Since then, things have improved dramatically, especially in regards to attention, grades, driving, etc. I have much more ambitious goals that I’m striving for now, compared to before. I always enjoyed learning about the brain and psychology, but never had the ability to do well in broader spectrum classes like Biology or Physics. However, in addition to my normal courses (English, Political Science) I have since been able to get the pre-requisites and been enrolled in some of my favorite classes, such as Behavioural Neuroscience, Quantification in Psychology, etc etc.
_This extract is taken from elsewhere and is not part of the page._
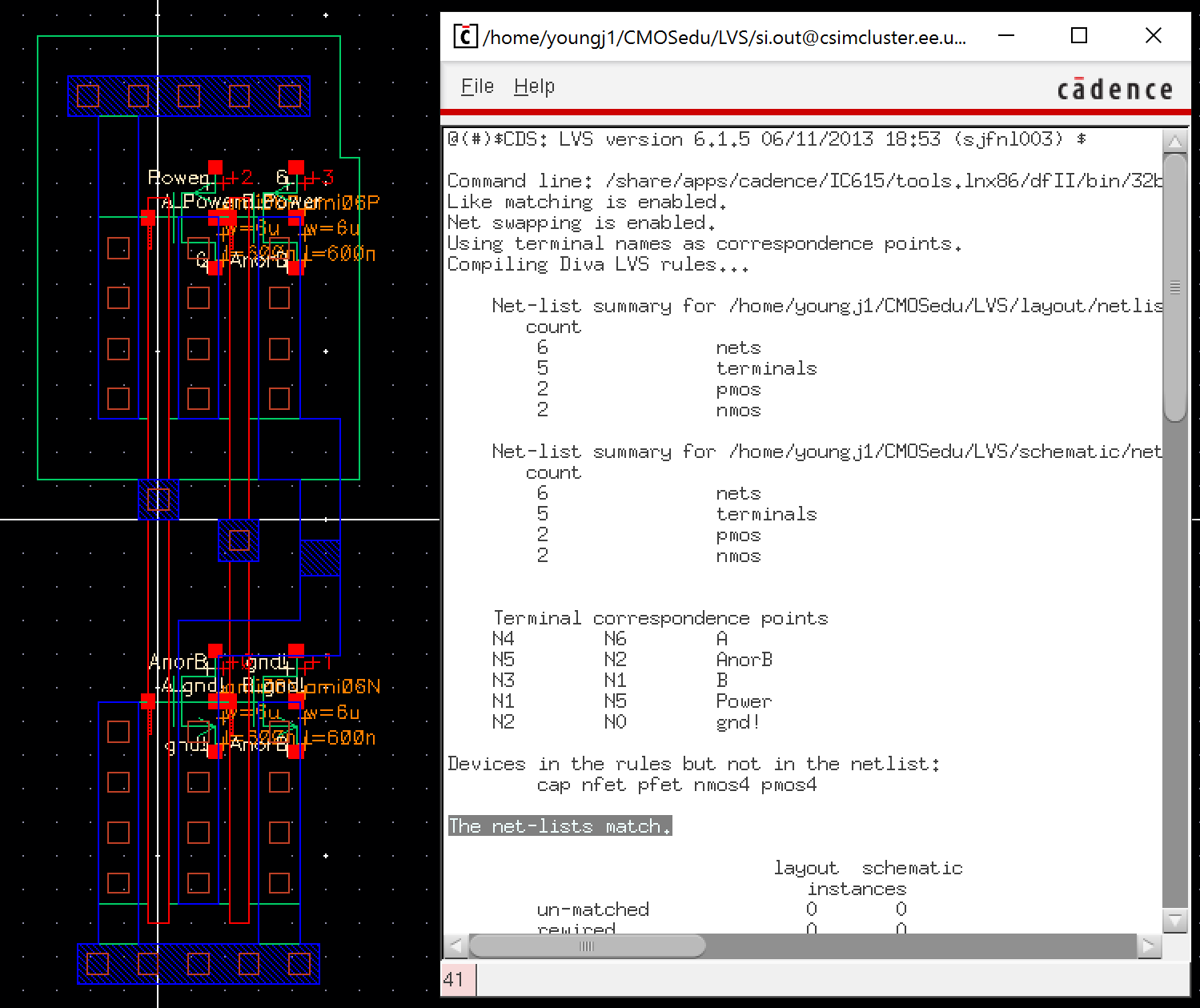
Task: Select the leftmost contact on top power rail
Action: pyautogui.click(x=88, y=96)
Whether it’s under-diagnosed or over-diagnosed really is a side issue in my mind. I’m so concerned about every aspect of this disorder. I’m the mother of an adhd son & I’m a teacher. What I see is misunderstood kids, longing to fit in, be acknowledged & accepted. Because of their track record they’re scapegoats for every naughty kid around them who can fly low under the radar but blame them. Of course the teacher/parent will believe it – they’re “always” naughty. We have to not only study this neurological disorder but also the ways we can build self-esteem and strengthen their own awareness of their needs. They need adult advocates as well as an ability to begin to advocate for themselves as early as possible. I really think books are wonderful tools but we need a bigger power and in this country that would be media. We desperately need more media focus on the needs of these struggling and often-times failing young people. We as parents need to know others are out there and understand which is exactly why I recently started a blog to deal with this issue. Charlotte (charlottesadhdweb.blogspot.com)
I’m personally very tired of participating in this debate of whether ADHD is overdiagnosed. It may be a concern for medical professionals but it is also a hot issue- even among people who don’t have and don’t know people with ADHD! They have strong opinions about it, for sure, as well as appallingly little knowledge of it and sometimes a personal preoccupation with people like me cheating by pretending to have ADHD. I always have people tell me I can’t possibly have ADHD. They wonder about my grades and I tell the the truth: I’m nearly a straight A student. Then they look at me as if I’m joking: how can I still say you have ADHD? My son gets Bs and Cs! Surely HE is more likely to have it? “You don’t seem hyper!” precisely. I’m inattentive. And my grades, I gave everything, my health, social life and mental well being for because I wasnt diagnosed until the summer before college. I get tired of explaining to interested but unsympathetic laymen, and tired of feeling my life’s work invalidated because they think it’s an excuse and that because they think it’s overdiagnosed and I have a good SAT score, I must not have it.
Great points, Crystal. Thanks for taking the time to share them.